We evaluated the overall payoffs at different probability thresholds. The assumptions in Figure 3, represented by the black line, assume that all patients received the intervention. On the other hand, the dashed line represents the case where no patient received any intervention. Given the diverse nature of the study population, developing a treatment strategy based on any of the four machine-learning models would be preferable to treating all or none of the patients by default.

Figure 3. Decision curve analysis of four models plotting the net benefit at different threshold probilities.
Explanation model with the SHAP method
The SHAP algorithm was used to determine the importance of each predictor variable in the prediction results of the LR model. The variable importance map presents a list of variables ranked from highest to lowest according to their level of importance.
The use of vasoactive agents was considered to have the highest predictive value of all prediction periods, followed by the shock index, coexisting malignancies and APSIII score (Figure 4).

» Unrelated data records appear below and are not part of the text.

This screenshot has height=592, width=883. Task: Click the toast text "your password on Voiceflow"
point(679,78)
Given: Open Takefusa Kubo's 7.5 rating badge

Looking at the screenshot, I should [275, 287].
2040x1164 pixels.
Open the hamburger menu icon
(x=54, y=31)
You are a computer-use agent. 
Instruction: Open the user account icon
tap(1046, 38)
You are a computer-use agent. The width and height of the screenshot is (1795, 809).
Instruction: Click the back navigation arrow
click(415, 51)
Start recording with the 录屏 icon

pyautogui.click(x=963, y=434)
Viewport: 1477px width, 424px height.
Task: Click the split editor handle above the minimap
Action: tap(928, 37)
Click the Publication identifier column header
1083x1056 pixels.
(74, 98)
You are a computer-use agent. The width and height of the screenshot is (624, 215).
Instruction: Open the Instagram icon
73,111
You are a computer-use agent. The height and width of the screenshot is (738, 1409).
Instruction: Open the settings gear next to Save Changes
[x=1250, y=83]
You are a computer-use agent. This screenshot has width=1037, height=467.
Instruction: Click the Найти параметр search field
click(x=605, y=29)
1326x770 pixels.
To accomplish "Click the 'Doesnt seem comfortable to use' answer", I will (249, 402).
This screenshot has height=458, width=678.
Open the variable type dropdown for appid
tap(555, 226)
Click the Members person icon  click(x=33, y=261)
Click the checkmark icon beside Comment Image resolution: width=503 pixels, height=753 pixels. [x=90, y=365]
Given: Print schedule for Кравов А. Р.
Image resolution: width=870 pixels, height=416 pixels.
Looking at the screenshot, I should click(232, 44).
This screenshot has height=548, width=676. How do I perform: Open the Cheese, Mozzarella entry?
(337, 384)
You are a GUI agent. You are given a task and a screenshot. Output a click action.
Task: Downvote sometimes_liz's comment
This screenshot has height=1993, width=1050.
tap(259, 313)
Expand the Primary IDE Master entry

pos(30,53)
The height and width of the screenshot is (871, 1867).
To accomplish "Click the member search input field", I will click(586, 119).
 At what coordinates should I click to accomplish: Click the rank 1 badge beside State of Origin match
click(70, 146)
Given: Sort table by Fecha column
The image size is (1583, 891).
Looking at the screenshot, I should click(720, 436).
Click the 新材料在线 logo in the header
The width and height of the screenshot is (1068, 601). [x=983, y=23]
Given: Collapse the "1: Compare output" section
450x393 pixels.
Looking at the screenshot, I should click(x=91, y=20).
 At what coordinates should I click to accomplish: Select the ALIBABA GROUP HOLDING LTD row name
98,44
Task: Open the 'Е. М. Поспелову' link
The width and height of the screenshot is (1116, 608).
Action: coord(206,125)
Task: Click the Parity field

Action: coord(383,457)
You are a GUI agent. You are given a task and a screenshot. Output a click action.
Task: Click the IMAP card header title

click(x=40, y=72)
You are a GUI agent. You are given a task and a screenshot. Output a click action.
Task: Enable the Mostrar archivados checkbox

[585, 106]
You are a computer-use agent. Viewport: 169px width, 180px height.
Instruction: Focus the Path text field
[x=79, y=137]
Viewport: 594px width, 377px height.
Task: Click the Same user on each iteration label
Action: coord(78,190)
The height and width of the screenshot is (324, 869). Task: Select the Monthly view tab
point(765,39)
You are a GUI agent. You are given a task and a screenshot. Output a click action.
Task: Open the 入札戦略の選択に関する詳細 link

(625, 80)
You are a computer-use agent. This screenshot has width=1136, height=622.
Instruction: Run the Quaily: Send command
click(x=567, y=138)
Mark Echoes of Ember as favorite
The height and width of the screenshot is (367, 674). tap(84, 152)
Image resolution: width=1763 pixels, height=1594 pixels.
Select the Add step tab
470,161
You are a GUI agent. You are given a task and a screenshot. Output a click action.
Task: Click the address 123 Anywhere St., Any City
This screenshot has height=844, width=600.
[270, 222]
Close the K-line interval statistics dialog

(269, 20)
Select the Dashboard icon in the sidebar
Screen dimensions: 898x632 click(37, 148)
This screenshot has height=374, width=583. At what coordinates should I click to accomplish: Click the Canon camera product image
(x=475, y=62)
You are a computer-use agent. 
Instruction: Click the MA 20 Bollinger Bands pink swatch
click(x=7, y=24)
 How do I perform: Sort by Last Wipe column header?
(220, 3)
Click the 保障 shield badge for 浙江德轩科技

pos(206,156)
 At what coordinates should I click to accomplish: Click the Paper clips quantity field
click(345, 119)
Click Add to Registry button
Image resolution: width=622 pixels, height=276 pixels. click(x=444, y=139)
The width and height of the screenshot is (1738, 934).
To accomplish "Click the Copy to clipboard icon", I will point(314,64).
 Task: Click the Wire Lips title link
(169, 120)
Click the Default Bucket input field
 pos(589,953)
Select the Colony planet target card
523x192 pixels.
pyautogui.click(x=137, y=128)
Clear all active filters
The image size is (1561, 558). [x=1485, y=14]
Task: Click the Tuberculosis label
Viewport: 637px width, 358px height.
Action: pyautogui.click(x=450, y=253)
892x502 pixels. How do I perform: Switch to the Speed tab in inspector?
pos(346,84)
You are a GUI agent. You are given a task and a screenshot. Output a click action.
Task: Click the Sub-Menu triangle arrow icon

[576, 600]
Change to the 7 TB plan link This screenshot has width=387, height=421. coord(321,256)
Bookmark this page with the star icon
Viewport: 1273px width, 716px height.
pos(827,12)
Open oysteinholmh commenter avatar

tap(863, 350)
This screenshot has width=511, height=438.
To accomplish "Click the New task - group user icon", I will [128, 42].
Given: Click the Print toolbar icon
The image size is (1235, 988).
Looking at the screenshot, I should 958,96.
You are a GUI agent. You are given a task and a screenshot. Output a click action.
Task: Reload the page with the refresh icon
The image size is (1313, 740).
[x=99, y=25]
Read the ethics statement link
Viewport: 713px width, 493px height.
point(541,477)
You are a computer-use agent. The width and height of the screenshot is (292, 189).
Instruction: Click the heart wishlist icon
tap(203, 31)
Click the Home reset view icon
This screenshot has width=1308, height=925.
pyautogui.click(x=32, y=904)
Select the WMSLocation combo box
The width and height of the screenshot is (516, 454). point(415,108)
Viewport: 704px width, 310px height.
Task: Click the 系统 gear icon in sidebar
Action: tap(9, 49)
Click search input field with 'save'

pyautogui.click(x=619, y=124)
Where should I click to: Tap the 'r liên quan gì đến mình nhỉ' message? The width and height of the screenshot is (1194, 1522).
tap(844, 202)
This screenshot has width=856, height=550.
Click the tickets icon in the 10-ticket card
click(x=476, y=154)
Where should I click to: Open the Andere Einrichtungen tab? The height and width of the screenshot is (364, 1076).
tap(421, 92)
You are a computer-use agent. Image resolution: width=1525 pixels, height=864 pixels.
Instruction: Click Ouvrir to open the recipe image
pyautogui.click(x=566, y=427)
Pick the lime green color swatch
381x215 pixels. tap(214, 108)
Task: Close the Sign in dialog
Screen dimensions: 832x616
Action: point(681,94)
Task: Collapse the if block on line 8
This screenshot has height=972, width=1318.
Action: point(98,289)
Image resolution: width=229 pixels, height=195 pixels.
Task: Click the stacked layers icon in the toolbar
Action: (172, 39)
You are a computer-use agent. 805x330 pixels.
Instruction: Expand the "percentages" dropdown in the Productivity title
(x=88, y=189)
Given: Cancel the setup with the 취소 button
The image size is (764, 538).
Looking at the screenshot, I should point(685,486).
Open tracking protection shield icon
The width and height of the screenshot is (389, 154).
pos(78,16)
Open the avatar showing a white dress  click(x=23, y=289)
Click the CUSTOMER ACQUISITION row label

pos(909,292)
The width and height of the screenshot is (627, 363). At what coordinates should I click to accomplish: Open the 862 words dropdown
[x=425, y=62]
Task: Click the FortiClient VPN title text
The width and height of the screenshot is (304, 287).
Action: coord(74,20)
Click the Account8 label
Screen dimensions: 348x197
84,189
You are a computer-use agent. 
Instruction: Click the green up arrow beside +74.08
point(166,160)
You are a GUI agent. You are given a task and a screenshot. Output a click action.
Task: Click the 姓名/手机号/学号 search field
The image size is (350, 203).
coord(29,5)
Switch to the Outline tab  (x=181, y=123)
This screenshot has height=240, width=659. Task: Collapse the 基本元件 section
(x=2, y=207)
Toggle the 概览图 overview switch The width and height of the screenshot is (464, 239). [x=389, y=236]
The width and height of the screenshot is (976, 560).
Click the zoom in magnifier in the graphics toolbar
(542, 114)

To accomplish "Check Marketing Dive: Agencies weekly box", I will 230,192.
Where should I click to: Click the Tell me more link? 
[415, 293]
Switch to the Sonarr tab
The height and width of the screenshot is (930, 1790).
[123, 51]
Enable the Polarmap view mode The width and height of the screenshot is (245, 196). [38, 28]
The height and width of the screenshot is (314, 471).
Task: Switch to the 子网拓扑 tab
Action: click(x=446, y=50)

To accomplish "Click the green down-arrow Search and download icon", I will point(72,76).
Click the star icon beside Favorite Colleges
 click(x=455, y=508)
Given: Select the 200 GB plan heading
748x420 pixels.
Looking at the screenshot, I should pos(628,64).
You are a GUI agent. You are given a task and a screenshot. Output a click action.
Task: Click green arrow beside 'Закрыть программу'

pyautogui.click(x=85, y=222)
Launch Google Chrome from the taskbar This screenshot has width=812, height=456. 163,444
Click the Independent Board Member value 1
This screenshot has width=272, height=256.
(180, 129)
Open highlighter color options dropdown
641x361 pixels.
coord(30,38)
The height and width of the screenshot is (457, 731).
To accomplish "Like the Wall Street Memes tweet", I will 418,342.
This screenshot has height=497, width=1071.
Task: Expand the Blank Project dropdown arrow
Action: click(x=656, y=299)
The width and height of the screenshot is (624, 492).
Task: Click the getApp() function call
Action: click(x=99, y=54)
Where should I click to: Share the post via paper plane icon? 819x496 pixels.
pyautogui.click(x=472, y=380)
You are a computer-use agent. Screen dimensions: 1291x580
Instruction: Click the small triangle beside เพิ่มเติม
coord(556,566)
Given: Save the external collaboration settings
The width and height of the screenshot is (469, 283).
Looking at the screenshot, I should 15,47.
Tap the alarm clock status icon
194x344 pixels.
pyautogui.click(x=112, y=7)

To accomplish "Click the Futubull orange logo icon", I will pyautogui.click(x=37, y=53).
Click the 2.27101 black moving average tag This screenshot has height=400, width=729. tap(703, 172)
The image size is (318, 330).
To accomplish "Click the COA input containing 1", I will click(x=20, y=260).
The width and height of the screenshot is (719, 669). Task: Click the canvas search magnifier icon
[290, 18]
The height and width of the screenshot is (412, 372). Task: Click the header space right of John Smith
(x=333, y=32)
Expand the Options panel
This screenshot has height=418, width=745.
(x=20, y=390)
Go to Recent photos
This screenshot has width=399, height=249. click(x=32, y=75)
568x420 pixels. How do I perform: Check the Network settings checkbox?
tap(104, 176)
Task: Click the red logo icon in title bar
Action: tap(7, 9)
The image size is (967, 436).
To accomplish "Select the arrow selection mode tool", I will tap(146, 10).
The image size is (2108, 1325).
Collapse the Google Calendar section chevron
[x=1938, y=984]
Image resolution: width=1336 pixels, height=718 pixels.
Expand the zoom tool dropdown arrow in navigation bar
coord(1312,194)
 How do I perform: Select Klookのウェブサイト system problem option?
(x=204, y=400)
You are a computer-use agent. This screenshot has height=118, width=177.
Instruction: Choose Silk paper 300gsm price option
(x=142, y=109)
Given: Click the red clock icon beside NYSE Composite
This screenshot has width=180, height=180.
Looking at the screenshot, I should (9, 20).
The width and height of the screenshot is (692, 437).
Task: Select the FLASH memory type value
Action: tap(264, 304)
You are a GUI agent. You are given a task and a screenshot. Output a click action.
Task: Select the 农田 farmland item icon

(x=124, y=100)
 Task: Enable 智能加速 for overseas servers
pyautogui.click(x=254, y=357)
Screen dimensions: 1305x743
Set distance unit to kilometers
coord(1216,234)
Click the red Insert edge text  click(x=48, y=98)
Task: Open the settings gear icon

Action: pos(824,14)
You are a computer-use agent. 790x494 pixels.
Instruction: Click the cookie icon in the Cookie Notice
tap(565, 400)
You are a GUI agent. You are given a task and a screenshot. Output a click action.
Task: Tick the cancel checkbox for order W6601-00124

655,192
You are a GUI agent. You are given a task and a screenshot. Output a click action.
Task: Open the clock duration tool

Figure 4. The significance of variable weights. SpO2, O2 saturation; APSIII, acute physiology and chronic health evaluation III; VP, vasopressor; SA, sedative analgesic; PT, prothrombin time; AKI, acute kidney injury; OASIS, oxford acute illness severity score; Rdw, red blood cell distribution width; SHAP, SHapley Additive explanation.
In addition, SHAP values were used to identify predictor variables that had a significant effect on mortality risk and to determine their positive or negative association with the target outcome. As shown in Figure 5, the horizontal position indicates whether the effect of the value is associated with an increase or decrease in the predicted value, while the color indicates the high or low state of the variable in a particular observation.

Figure 5. The SHapley Additive exPlanation (SHAP) values. SpO2, O2 saturation; APSIII, acute physiology and chronic health evaluation III; VP, vasopressor; SA, sedative snalgesic; PT, prothrombin time; AKI, acute kidney injury; OASIS, oxford acute illness severity score; Rdw, red blood cell distribution width; SHAP, SHapley Additive exPlanation.
SHAP heat force plots
Figure 6 shows the heat force plots for patients who did not survive and survived. The SHAP values provide insights into the predictive factors of individual patients and quantify the impact of each factor on mortality prediction. The numbers highlighted in bold represent the probabilistic predictions (f(x)), while the base values indicate the predictions made by the model without any input. The log odds ratio of each observation is represented by the function f(x). The left side displays red features that are associated with an elevated risk of mortality, while the blue features represent factors linked to a reduced risk of mortality. The magnitude of the effect on the prediction can be easily visualized by observing the length of the arrows.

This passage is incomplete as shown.